Are the maternal effects coming from just the process of being pregnant or is the exposure to the pups after mothers are pregnant, or is it a combination of both? There is a lot of evidence that just being exposed to pups, in absence of pregnancy can actually be helpful.

Then, being a dad, I want to know what dads can do to be smarter. This is the question I get a lot when I talk about this work. Well, I am not ever going to be a mother, what can I do? It can be dads or any sort of non-mothers. There is evidence that hormone therapy works, that estrogen can help the brain a little bit. Or, what is the role maybe of other environmental enrichment? Is there a way to boost your brain without becoming a mother?

What are you currently working on?

This summer, I am working with an undergraduate here at Longwood University looking at mothers and their relationships with their own pups versus other pups—alien or adopted pups. Previous research has shown that if you put a mother rat in a cage with a pile of rat pups, that mother will be able to go in and identify her pups. She’ll pick them up, gather them and care for them, do the whole maternal process with those pups, but then she will also take care of the other pups. She will care for them, make a nest and keep them warm and feed them.

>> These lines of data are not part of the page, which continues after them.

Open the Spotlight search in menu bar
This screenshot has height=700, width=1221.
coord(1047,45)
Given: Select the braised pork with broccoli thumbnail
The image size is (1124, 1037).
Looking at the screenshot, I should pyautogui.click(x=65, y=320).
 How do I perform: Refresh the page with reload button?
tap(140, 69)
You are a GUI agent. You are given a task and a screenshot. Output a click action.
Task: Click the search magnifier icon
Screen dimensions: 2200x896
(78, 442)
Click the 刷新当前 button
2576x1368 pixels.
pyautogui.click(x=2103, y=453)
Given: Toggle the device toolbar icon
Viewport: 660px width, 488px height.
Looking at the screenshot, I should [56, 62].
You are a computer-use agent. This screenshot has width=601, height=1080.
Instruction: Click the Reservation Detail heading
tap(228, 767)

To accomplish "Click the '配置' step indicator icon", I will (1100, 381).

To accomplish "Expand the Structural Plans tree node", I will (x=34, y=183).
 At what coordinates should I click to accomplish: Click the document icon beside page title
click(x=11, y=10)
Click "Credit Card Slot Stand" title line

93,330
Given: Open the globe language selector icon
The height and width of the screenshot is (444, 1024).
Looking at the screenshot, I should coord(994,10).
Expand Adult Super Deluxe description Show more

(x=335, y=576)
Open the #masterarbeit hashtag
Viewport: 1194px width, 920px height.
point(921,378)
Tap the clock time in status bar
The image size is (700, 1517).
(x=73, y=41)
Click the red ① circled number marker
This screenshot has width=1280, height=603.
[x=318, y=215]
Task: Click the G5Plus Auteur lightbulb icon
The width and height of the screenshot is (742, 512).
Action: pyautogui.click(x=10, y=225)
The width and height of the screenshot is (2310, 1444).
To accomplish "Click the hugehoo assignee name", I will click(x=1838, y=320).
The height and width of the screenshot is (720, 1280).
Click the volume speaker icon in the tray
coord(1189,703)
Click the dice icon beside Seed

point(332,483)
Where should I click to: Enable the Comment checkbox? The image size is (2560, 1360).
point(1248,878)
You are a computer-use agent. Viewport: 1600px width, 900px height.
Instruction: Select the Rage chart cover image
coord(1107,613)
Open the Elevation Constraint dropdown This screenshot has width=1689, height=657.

Behavior studies have been done on that, but not any of the underlying neurological processes. This summer, we’ll set up these scenarios: moms with just their pups, moms with just alien pups and then moms with this mixed groups of pups. We will try to find out what if any differences there are in the actual behavior. How quickly are pups retrieved and cared for? Are there differences in the amount of care that their own versus alien pups get? Then we’ll look at the brain regions underneath and say, are there different reactions neurologically in a response to one’s own pups versus another? I notice that as a parent, I am much more interested in looking out for other kids than I was when I wasn’t a father. So, what is going on in the brain there?

One of the things that I find very exciting—we published it last year—was a study showing that mothers actually recover more quickly from a traumatic brain injury. Can we compare non-mom rats with mothers and see if there is a way that we can start getting some of these neural benefits to individuals who for one reason or another aren’t going to have children? Is there a mechanism there, maybe just in terms of enrichment in the environment that could lead to neuro-protective benefits? I think there are a lot of implications for it—from individuals who suffer in car accidents to the NFL. 

Has your research and what you’ve learned affected your relationship with your own mother? 

It has. I have been fortunate; I am close with my mom. My research on this topic coincided quite closely to the birth of my first child. Combining that type of research with my own experience of taking care of my daughter, I have a lot of respect for my mom and what she did taking care of me growing up. I probably still don’t call home enough.